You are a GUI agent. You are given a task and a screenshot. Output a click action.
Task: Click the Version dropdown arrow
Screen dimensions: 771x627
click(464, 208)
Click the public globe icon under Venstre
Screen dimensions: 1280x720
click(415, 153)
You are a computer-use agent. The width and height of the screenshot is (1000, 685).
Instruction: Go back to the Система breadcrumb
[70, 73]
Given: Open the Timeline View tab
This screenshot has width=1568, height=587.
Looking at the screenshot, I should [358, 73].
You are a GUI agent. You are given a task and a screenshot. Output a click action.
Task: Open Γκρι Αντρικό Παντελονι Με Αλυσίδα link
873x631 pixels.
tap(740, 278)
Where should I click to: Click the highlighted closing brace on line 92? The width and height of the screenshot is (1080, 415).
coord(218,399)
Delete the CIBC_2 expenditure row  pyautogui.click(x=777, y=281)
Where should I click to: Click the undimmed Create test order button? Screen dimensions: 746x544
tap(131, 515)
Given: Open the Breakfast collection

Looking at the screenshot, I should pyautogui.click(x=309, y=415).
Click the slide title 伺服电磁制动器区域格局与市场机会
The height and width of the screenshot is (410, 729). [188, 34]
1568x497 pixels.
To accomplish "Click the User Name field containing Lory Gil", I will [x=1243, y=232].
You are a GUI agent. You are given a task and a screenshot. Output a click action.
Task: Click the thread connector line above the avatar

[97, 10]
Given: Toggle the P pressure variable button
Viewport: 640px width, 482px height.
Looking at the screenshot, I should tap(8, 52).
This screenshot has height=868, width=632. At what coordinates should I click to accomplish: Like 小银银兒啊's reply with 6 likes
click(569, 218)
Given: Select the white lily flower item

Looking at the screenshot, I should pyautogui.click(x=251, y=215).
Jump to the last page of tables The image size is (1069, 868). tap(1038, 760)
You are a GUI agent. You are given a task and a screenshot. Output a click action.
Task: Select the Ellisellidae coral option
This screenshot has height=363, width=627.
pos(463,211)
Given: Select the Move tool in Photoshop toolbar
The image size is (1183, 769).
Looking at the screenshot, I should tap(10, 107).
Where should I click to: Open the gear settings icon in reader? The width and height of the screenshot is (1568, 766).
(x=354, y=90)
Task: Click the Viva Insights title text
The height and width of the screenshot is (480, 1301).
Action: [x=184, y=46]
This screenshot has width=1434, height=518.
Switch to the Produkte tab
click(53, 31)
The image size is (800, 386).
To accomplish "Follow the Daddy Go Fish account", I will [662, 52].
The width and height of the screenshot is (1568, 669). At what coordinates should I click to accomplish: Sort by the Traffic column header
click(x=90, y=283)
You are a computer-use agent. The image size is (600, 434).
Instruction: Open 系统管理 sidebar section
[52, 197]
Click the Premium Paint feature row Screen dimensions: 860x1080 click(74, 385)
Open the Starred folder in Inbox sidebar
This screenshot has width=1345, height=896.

● Assignment
All lines above from the one holding "Task: Select the Ellisellidae coral option" to the one holding "Click the Premium", inclusive, are to be copied exactly; no other line is wanted.

● Written answer
Task: Select the Ellisellidae coral option
This screenshot has height=363, width=627.
pos(463,211)
Given: Select the Move tool in Photoshop toolbar
The image size is (1183, 769).
Looking at the screenshot, I should tap(10, 107).
Where should I click to: Open the gear settings icon in reader? The width and height of the screenshot is (1568, 766).
(x=354, y=90)
Task: Click the Viva Insights title text
The height and width of the screenshot is (480, 1301).
Action: [x=184, y=46]
This screenshot has width=1434, height=518.
Switch to the Produkte tab
click(53, 31)
The image size is (800, 386).
To accomplish "Follow the Daddy Go Fish account", I will [662, 52].
The width and height of the screenshot is (1568, 669). At what coordinates should I click to accomplish: Sort by the Traffic column header
click(x=90, y=283)
You are a computer-use agent. The image size is (600, 434).
Instruction: Open 系统管理 sidebar section
[52, 197]
Click the Premium Paint feature row Screen dimensions: 860x1080 click(74, 385)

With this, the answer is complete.